Declaración desafiante
Durante un acto oficial en Miraflores, Maduro expresó:
“Venezuela es libre y soberana. No aceptamos chantajes ni órdenes de ningún imperio.”
Estas palabras fueron interpretadas como una respuesta directa a las nuevas sanciones anunciadas por Washington, que incluyen restricciones financieras, limitaciones aéreas y acusaciones de narcotráfico contra altos funcionarios venezolanos.
Contexto de tensión
- EE.UU. intensificó sanciones económicas en los últimos días, afectando el comercio de petróleo y el acceso a divisas.
- Trump calificó al régimen venezolano como una amenaza hemisférica, y advirtió sobre posibles acciones militares.
- Venezuela respondió con movilización diplomática, buscando apoyo en países aliados como China, Rusia e Irán.

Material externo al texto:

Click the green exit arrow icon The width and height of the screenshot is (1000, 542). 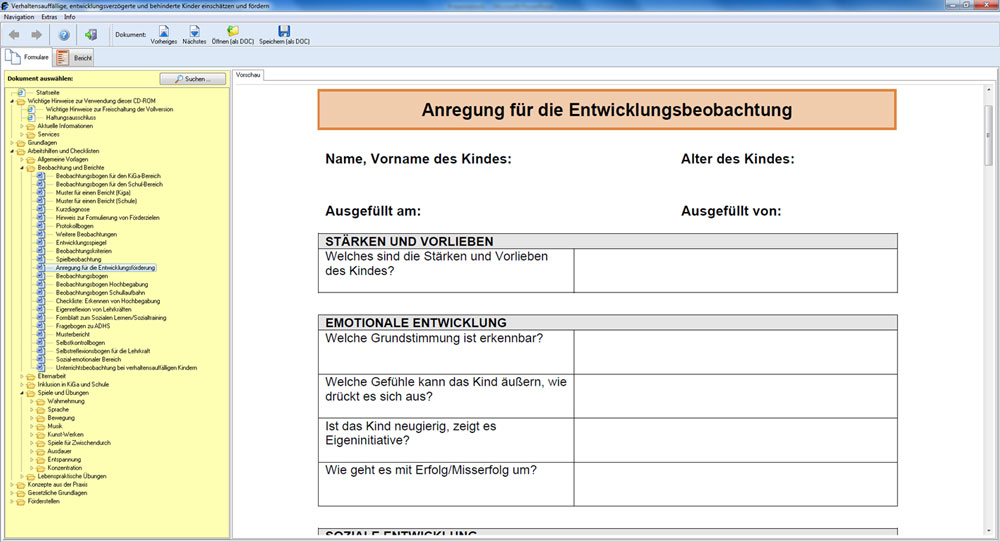coord(91,35)
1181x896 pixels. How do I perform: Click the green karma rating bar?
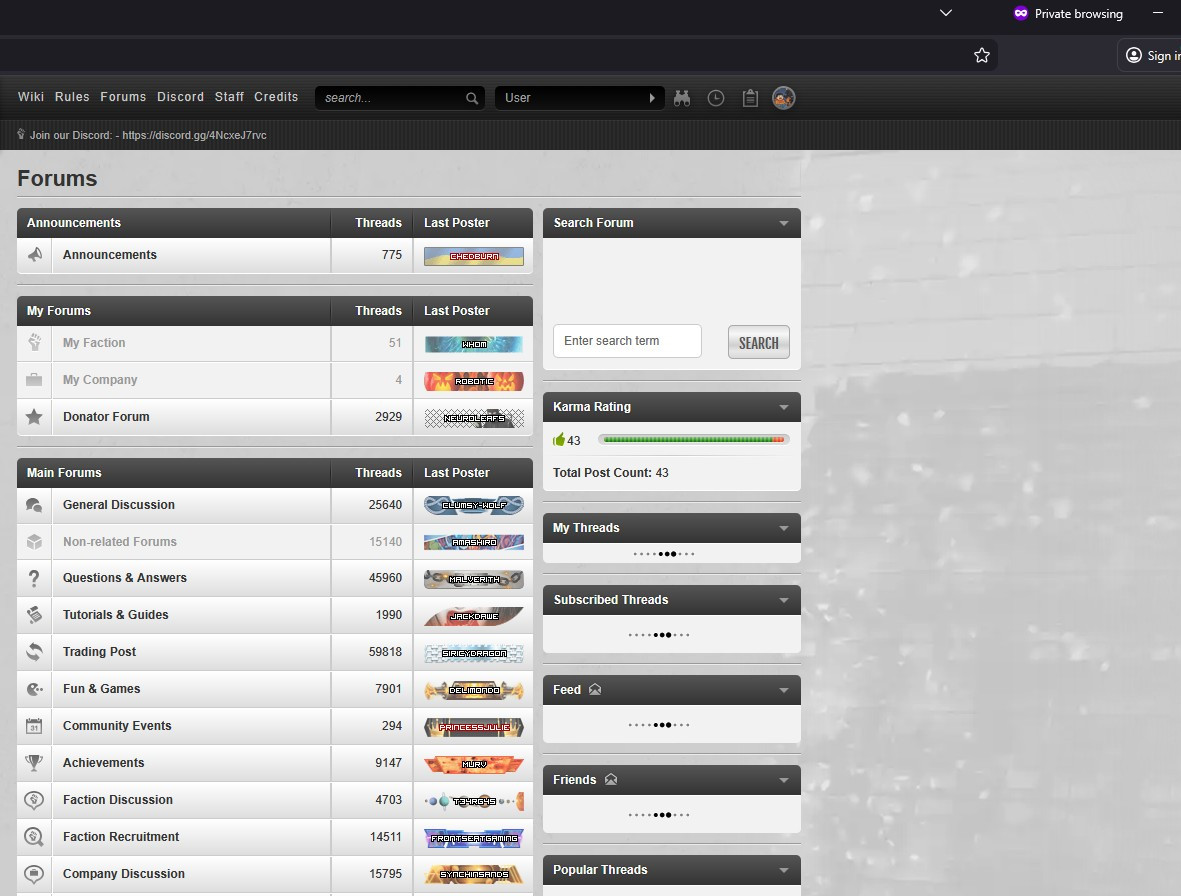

Reacciones internacionales
- China exigió a EE.UU. levantar las sanciones, calificándolas de “ilegales e injerencistas”.
- México y Brasil mantienen una postura neutral, aunque observan con preocupación la escalada.
- La Unión Europea pidió diálogo, pero evitó condenar directamente a Washington o Caracas.
¿Qué busca Maduro?
Analistas señalan que el discurso de Maduro tiene varios objetivos:
- Fortalecer su base interna, apelando al nacionalismo y la soberanía.
- Desacreditar las sanciones como herramientas de presión ilegítima.
- Evitar una intervención directa, mostrando firmeza sin romper completamente los canales diplomáticos.
La frase “Venezuela no aceptará órdenes de Estados Unidos” marca un nuevo punto de inflexión en la relación bilateral. Más allá de la retórica, el desafío de Maduro podría intensificar la confrontación diplomática y económica entre ambos países, con consecuencias regionales aún impredecibles.